Twenty-three thousand dollars and ten days later, Max returned home, philosophically reconcilled to the fact that Europe, potentially their most important market, deserved better planning, a more concerted effort next time.

"My hopes are that after the next album, we'll forget about Canada and the States for a while and go for Europe right away," Mitchell continued. "I mean, just reverse our usual game plan.

"I have a big boner for the kids over there. they're totally unhibited - real punters."

The last time Kim spoke with Canadian Musician he was bitter and grim. Max's previous U.S. record label had withdrawn much needed tour support finances for a follow-up to their rousing introduction to British audiences some months before; and though A Million Vacations had achieved platinum in Canada, the band would soon disentigrate. Embroiled in a power struggle with keyboardist Terry Walkinson, whose commercially accepted material qualified Vacations' success even though it clashed dramatically with Mitchell's tense, hazardous style, Max's creative personnel would eventually be reduced to the band's originators - Kim Mitchell and lyricist Pye Dubois.

Fighting from an unfriendly corner, Mitchell retaliated with with Universal Juveniles as monster guitar album, cracking with pugnacious scorn. He wrenched improbable shapes from his own fear and frustration with such self-righteous rage that he simply demanded attention. And got it. Universal Juveniles instantly established Max Webster in the United States after years of futile effort. Already the British press hailed it as a heavy metal classic. Internationally, it's the biggest record the band has ever had, and it's pulling their past along with it.

Now, with his instincts strengthened, with a new American label (Mercury) obviously convinced of his crazy genius, with his differences with Watkinson resolved, and with another guitar player (Steve McMurray) who stimulates him, Kim Mitchell's past bitterness is lately assuaged.

"We've decided the next album will be more democratic", he said. "Tunes will be welcomed by everyone in the band given a fair hearing. I haven't been enjoying the role that seems to been thrust on me. You know, my picture on the cover, Kim Mitchell as Max Webster - I feel uncomfortable with that. I want to feel part of a band again. This business is so crazy that one person can't do it himself."

Even so, while recounting his artistic disputes with his previous U.S. label, Mitchell's purposeful aggressiveness somehow diminished his vision of a republican Max.

"You can't compromise if you're a genuine artist. Eventually it comes down to the fact that you've got to do what you've got to do. When you're delivering something you really love, that's been a part of you, it comes out so much stronger than anything that may involve compromises based on commercial potential or money considerations," he said.

"So anything written by members of this band will get recorded as long as we're all into it. If it's not comfortable we won't do it. Even if it's one of my tunes."
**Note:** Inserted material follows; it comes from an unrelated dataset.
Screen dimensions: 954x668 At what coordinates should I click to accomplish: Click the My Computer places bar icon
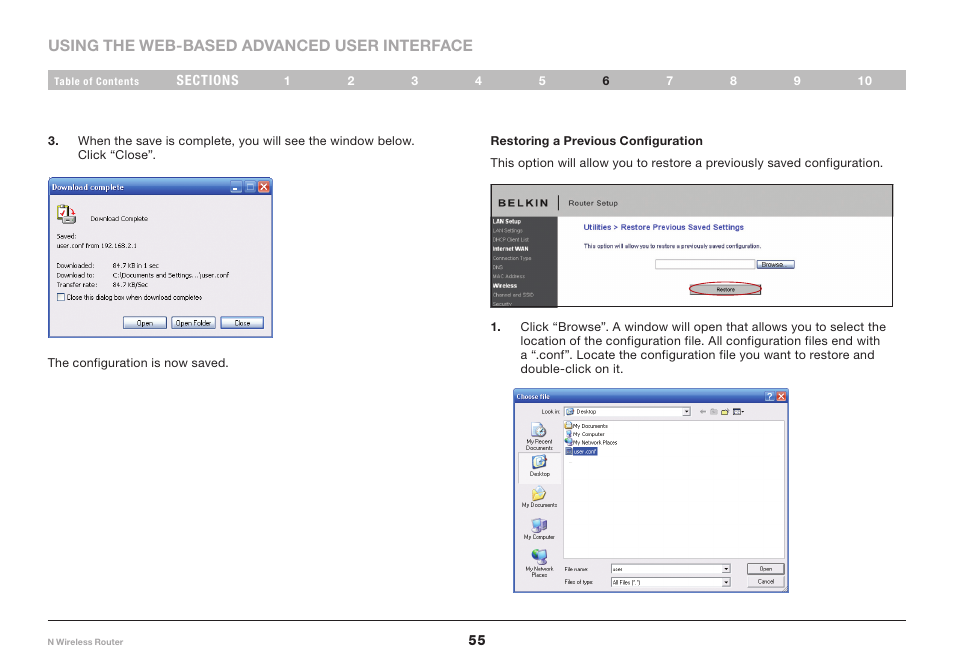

Universal Juvenile's undisputed high point is the technically unwieldy, musically nuclear amalgamation of Max and, label partners, Rush on "Battlescar", a track so huge and monolithic it almost defied the capacity of conventional recording techniques to capture it. Though the combination of Canada's two heaviest bands in a single, virtually live session was accomplished at the insistence of Rush's Geddy Lee, probably Mitchell's most forceful apologist, Kim said there's an unpleasant feeling from certain quarters that Max is getting ahead on someone else's popularity.

"I guess it's a reality to outsiders, but I see it as a bunch of guys working on an artistic level, all getting off on one thing. It was a great day. Pye told me there were fans outside the studio cutting off their ears and slipping them under the doors," he laughed.

Produced by Toronto's Jack Richardson (veteran Guess Who's hit years, Alice Cooper, Poco and Bob Seger sessions, among hundreds of others), and recorded at Phase One Studios in Toronto, Universal Juveniles' only shortcoming, as far as Mitchell is concerned, is what he calls a certain "west coast smoothness" in the overall sound.

"It works fine. It's even from bottom to top, and everyone likes it, but to me, after all the times I've listened to it, it's not hard enough," he said. "When I put my earphones on and crank it up, I like to feel my head pop on snare and bass drum beats - that doesn't happen with this album".

In pursuit of head-popping hardness, he thinks the next Max effort will be recorded in Quebec's Le Studio, in Morin Heights where Rush's latest, Moving Pictures was done. They'll probably use Rush producer Terry Brown, he added.

Though he's riding a wave that seems to have swept him clear of imminent destruction with only seconds to spare, Kim's tenuous check of his own fears and artistic ethics kept our conversation returning to aspects of professional ruin that obviously preoccupy him. Even in prosperous times he worries - if not about himself, about musicians he's close to. One recently departed Max member was pressed out of service by domestic concerns, he remembered, by an inability to reach a compromise between the rock'n'roll dream and the values of the real world.

"Pye and myself are idealists, so I guess it's easy for us. But when Dave left because his wife needed him at home, I thought, well, if he feels he has to do it, it's best to split.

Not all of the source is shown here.